Walking the floors of PAX Prime, certain games just catch your eye because of their catchy name, graphics or other booth antics. In the case of Ultimate Chicken Horse, it was the cartoon farm animals and the stuffed versions of them throughout the booth that immediately drew me in. I admit, though, that I thought Ultimate Chicken Horse might be garbage and its cutesy characters just gimmicks. It took only about two minutes of play to realize that I had vastly underestimated what this game had to offer.
A little over a year ago, the developers at studio Clever Endeavour brainstormed ideas for what would become Ultimate Chicken Horse at a game jame. The themes that came up in the game jam were ultimate, modular and…something else. Chief Creative Officer Kyler Kelly just couldn’t seem to remember what exactly.
Kelly said that from there his thought process was: “What if there was a modular thing where you could build Mario-type levels, like put all the blocks in? And I was thinking of the game HORSE from basketball, which is where you set the challenge for other players by picking where in the court you’re going to shoot from. If everybody gets it in, nobody would get a HORSE letter. The only way you’d get points is if you could do it and nobody else can. So applying that concept to Mario was kind of the basis for the game.”
When you play Ultimate Chicken Horse you do so as one of four farm animals: horse, chicken, raccoon or sheep. Once you pick your character, you then pick a building block or obstacle. In the beginning you’re given pretty simple pieces that will mainly help you to get from point A to point B. After each round you get another piece to add to the level. The pieces will start to become more and more dangerous, no longer helping you to get across the board, but instead helping you create obstacles so that your fellow players may struggle to get to the end.
The trick is you still have to get to the end yourself. So what happens if no one can get to the end?
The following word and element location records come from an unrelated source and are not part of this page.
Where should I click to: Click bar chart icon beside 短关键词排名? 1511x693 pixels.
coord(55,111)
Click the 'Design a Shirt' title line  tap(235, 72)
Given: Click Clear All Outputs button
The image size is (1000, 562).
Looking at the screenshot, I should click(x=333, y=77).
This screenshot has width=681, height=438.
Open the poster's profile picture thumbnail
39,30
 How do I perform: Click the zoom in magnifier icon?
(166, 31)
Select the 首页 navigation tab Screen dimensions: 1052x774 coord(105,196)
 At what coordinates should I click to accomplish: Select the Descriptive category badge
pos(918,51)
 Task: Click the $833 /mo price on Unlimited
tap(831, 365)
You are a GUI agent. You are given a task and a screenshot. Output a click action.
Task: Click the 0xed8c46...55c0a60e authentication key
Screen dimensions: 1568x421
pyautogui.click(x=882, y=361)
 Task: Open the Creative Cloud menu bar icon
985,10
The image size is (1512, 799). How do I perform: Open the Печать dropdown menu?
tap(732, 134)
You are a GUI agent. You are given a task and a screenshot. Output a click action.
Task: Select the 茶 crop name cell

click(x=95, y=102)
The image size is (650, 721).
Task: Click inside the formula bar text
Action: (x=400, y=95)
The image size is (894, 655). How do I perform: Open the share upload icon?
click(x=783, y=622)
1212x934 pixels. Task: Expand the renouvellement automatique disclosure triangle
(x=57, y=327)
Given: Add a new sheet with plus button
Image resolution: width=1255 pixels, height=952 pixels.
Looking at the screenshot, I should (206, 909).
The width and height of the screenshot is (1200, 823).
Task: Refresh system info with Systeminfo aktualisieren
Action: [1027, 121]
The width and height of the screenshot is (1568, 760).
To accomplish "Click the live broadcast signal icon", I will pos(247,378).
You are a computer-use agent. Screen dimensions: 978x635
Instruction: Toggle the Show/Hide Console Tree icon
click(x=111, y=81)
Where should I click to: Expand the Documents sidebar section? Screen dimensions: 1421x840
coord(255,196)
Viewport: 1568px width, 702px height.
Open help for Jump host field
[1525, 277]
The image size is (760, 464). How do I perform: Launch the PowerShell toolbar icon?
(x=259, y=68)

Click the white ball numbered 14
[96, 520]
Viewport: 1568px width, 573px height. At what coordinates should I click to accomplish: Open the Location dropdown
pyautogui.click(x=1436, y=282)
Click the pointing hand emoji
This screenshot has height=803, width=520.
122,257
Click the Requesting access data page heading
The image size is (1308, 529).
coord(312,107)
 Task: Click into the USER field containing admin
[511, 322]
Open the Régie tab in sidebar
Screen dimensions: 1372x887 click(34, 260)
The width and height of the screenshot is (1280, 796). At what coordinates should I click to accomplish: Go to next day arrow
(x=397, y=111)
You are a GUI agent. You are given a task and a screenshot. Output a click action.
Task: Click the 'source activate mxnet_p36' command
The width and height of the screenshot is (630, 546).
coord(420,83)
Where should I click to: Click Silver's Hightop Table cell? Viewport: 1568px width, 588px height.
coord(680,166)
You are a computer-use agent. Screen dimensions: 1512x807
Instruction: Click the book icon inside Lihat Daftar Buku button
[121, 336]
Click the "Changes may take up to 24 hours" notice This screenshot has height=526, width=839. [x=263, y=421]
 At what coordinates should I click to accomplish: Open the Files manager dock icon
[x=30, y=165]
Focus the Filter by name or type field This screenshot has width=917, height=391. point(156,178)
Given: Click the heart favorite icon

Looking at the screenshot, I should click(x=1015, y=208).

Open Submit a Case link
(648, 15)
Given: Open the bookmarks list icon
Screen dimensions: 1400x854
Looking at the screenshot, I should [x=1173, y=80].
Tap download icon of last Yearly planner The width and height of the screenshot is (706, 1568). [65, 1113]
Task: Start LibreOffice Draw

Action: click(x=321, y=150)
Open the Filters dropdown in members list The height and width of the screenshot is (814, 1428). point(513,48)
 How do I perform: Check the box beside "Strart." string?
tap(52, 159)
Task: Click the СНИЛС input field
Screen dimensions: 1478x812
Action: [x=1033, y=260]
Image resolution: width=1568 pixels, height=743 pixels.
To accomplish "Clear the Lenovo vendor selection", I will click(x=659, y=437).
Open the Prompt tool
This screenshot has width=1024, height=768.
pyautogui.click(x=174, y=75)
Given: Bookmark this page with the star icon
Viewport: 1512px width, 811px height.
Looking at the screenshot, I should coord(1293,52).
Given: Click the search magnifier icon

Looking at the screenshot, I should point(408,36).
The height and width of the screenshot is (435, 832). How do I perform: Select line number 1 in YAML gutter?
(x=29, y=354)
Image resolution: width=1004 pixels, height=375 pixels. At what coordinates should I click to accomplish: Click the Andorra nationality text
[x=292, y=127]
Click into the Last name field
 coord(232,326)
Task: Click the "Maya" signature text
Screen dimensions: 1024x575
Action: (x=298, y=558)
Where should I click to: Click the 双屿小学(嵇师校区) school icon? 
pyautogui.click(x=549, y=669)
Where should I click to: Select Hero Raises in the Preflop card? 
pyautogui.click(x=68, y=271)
Kelly assured us that the game has been designed to take this into account and will offer players bombs to help clear out previously placed obstacles. It will also generate pieces according to how well (or not well) players are doing. Therefore, the game plays seamlessly and there is never a moment where players feel stuck.
Fun for all ages
Before I knew the story behind how Clever Endeavour came up with the idea for Ultimate Chicken Horse, I assumed that the game must have been designed to be a kid-friendly game that parents would love too. Though that was not the actual inspiration, it’s still something the developers have nailed.
There were a ton of children lined up to play, and once they were on it parents had to practically drag them from the controllers. The combination of cute animals and simple game controls and gameplay makes Ultimate Chicken Horse very accessible to children. The game does feature some mild violence — there are rotating saws that you can use as an obstacle — but nothing too over the top.
Sometimes opinions do matter
Thanks to the internet, it’s easy for people to express their opinions on things. Everyone does it, but gamers are definitely a group that tends to be especially vocal. Sometimes these opinions are listened to, but nothing changes. Every so often, though, your opinions can make a huge difference in the direction a game goes.
When we met with Kelly last month, he recounted that he had been hearing from a lot of people who would really like to see online multiplayer instead of just couch co-op. He told XBLA Fans that he hoped to add that into the game in a later build.
Well, apparently the feedback didn’t end post-PAX: as of last week Clever Endeavour has announced that it’s going to stop work on its single-player mode and focus exclusively on developing the online multiplayer. Gamers, you have won.
The first release, expected in February for PC and Xbox One shortly after, will only include the multiplayer mode. In the beginning, you will have to play with friends you know, but the development team hopes to eventually add in online matchmaking. For those who loved the current single-player mode, the dev team did mention possibly releasing that in a future patch. But for now they’re shifting their focus entirely to multiplayer.